Guy and John sit together in Earth orbit, riding a satellite as the two men compare notes about the decision they made to go public with their roles as Green Lanterns and how that has made blending in an impossibility.  It’s a great moment for these two men in a cosmic version of “you can’t go home again” having seen the greater universe and realizing they’ve been so changed by their experiences that they can no longer find common ground with the common man.  The affect of always being on call is very similar to what Hal is going through in Green Lantern and what many people who have these types of lives deal with and that’s the inability to detach from the job and not able to function until the next mission comes along like a drug addict waiting for his next fix.

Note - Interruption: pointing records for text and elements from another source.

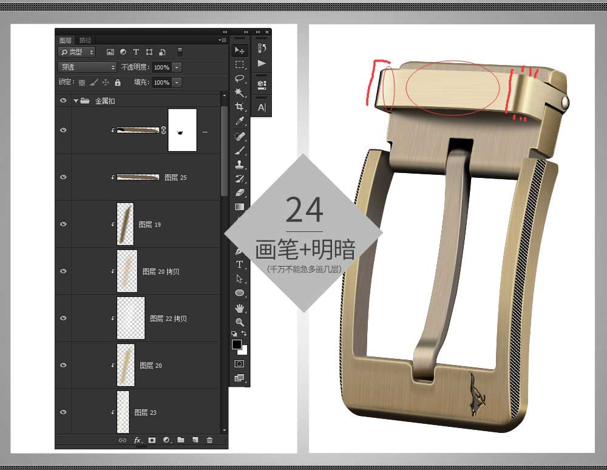Switch to the 路径 tab
Image resolution: width=607 pixels, height=470 pixels.
point(85,40)
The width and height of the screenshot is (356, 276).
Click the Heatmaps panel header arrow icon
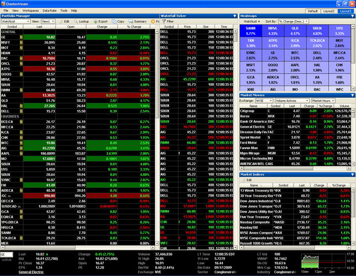click(x=352, y=16)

The weight of the universe sits heavy on the two Earth Green Lanterns’ shoulders
 The two Earth men head to Oa where they meet up with Salaak, requesting that the two be assigned other duties and leave Sector 2814 to Hal and Kyle.  Salaak remind them, and us, that Hal is not a Green Lantern anymore and doesn’t mention Kyle as John notices the screen that Salaak was looking at.  Beside the two corpsmen who perished in the sector house, a patrol sent there to confirm the deaths responded to a distress call from Nerro and have gone missing.  Salaak just so happened to be putting together another team to check to investigate, providing Guy and John with the opportunity they needed to get their minds off their situation at home.

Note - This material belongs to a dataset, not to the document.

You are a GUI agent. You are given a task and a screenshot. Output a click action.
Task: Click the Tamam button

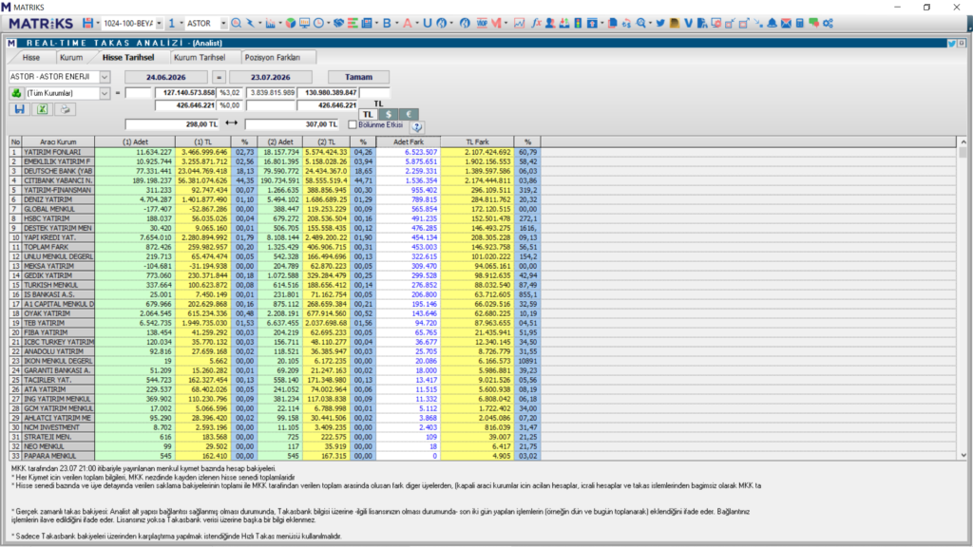coord(358,77)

One war over, another begun
A team of Lanterns, including Isamot Kol, Brik and Hannu, leave Oa and arrive at Nerros only to discover the the water world is nothing more than a barren rock.  Landing on what would have been the ocean floor the team finds a scene of genocide complete with the skewered remains of the patrol on the final panel.
The Writing –
It’s clear that Pete Tomasi has the voices for all the characters down pat, and we continue to see Guy Gardner and John Stewart evolve.  I was kind of shocked on my first read through to see that he didn’t try once to pick up the female interviewer!  This isn’t the same old Guy Gardner of old and there is a lot going on underneath the ginger haircut.  Clearly both Gardner and John are men who are now fish out of water in their own ocean, strangers in a familiar land.  And Tomasi clearly channeled Denny O’Neil in his scene between John and the construction crew, displaying some of that anger at the “man” who can’t see beyond his pocketbook to do the right thing. 

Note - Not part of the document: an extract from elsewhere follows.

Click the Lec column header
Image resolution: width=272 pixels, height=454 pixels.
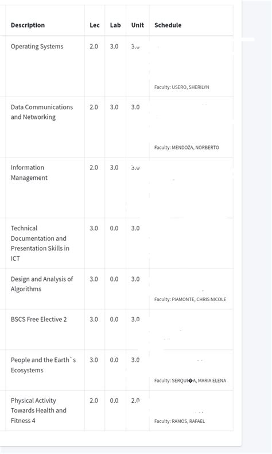pyautogui.click(x=95, y=25)
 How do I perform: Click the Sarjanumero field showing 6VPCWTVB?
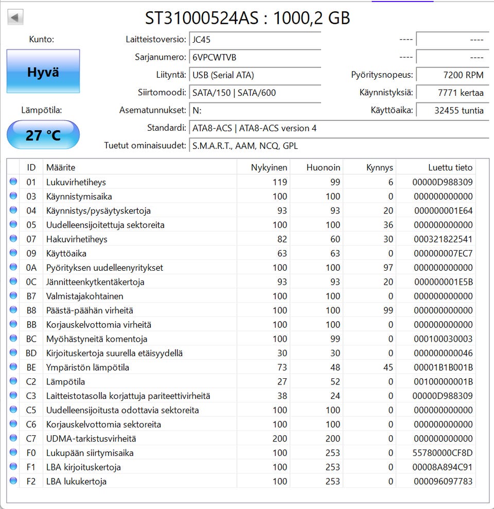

The villain in this issue is intriguing with just enough shown to whet our appetite.  Despite the similar appearance to Libra’s gauntlet, this must be some new cosmic threat that will likely be revealed in issue two.  While I’m not sure if this issue is new reader friendly or not, I don’t think it would be too hard for someone with a very rudimentary knowledge of Green Lantern lore to jump in with both feet.  What makes it a good entry point is that Tomasi knows how to blend the science fiction elements with a crime drama which makes the story accessible to anyone who’s ever watched a crime show.  The first chapter in this new volume of the Green Lantern Corps title starts and ends with a bang.
The Art –
If this issue has a bang it’s Fernando Pasarin’s art that supplies the sound.  Everything looks gorgeous this issue and the art drives home the brutal nature of the violence, the introspection by Guy and John, and the cosmic wonder of Oa and deep space.  The color work is also spectacular and despite some of the gruesome imagery it all looks beautiful.
What Do I Think?
The Green Lantern Corps comes out of the starting gate immediately establishing itself as a contender for the best title in the family.  From Guy and John’s inability to transition to life back on Earth to the murder mystery and the appearance of a new threat to the universe this issue has it all.   I consider it an equal with the main Green Lantern title and ahead of the debut issue of Red Lanterns.  Four out of five lanterns.